Text under study:
Main Portfolio Changes:
We tactically added equities at the start of the month to position for a potential short-term relief rally. We also reduced real estate investment trusts (REITs) after the recent bounce and shifted some high yield bond exposure into investment grade bonds.
Overall, we maintain a relatively cautious view as the recent rally may leave risk assets vulnerable to the downside.
Positioning & Outlook:
The recovery in global equity and fixed income markets continued in
November. Risk assets rallied amid further speculation that monetary tightening by global central banks is set to moderate, positive policy developments in China, and softer inflation data across key economies.
U.S. core bonds returned over 3% on the month for the best monthly return since 2008. Emerging market assets also saw a sharp reversal after a prolonged period of weakness.

Excerpted data:
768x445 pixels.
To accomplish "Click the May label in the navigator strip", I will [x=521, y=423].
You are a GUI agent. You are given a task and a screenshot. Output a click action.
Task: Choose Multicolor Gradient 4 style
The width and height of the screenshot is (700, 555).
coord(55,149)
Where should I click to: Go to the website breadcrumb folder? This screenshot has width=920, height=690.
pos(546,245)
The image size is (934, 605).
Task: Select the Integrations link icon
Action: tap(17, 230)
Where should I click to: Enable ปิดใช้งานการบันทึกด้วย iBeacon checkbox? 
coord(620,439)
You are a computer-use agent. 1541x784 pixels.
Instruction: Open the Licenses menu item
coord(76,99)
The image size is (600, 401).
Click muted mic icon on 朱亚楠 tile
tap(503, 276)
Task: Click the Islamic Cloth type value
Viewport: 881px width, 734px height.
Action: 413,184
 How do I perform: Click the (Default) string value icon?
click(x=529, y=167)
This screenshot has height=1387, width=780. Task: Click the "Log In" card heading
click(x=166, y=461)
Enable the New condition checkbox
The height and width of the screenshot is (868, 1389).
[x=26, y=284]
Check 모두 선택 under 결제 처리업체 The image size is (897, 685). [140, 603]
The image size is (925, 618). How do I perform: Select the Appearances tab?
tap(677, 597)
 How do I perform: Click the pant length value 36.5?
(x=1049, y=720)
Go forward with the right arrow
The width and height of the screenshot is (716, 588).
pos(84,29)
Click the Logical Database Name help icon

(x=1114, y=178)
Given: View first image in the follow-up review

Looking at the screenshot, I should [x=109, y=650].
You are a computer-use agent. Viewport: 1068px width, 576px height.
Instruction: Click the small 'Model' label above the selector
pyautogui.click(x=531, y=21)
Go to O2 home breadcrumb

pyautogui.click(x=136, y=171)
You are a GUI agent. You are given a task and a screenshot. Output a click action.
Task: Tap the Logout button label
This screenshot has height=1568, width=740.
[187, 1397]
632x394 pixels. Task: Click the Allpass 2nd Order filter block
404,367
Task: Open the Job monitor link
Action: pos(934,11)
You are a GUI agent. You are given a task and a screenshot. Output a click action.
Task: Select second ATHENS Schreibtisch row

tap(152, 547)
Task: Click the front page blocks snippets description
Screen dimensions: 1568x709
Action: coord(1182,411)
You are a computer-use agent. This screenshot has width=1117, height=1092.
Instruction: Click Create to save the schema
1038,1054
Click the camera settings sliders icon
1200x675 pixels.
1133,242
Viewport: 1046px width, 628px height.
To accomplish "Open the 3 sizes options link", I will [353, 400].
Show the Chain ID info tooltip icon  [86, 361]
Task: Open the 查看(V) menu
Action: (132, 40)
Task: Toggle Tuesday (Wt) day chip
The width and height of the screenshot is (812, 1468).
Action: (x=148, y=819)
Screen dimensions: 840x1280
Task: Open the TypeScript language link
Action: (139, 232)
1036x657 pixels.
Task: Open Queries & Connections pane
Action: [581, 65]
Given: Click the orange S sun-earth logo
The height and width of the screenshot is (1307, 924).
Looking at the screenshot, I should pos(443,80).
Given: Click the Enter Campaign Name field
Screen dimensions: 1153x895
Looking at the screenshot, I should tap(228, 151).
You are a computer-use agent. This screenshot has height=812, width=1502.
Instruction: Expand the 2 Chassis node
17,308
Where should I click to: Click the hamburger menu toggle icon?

Tasks to perform:
1/ From the portfolio commentary, write out the stretch from "Overall, we maintain" through "across key economies.".
2/ According to the portfolio commentary, how much did U.S. core bonds return on the month?
3/ List every reason the portfolio commentary gives for the rally in risk assets.
The listing is separate material and has no connection to the portfolio commentary.

Solutions by task:
1/
Overall, we maintain a relatively cautious view as the recent rally may leave risk assets vulnerable to the downside.
Positioning & Outlook:
The recovery in global equity and fixed income markets continued in
November. Risk assets rallied amid further speculation that monetary tightening by global central banks is set to moderate, positive policy developments in China, and softer inflation data across key economies.

2/ Over 3%.

3/
- Further speculation that monetary tightening by global central banks is set to moderate
- Positive policy developments in China
- Softer inflation data across key economies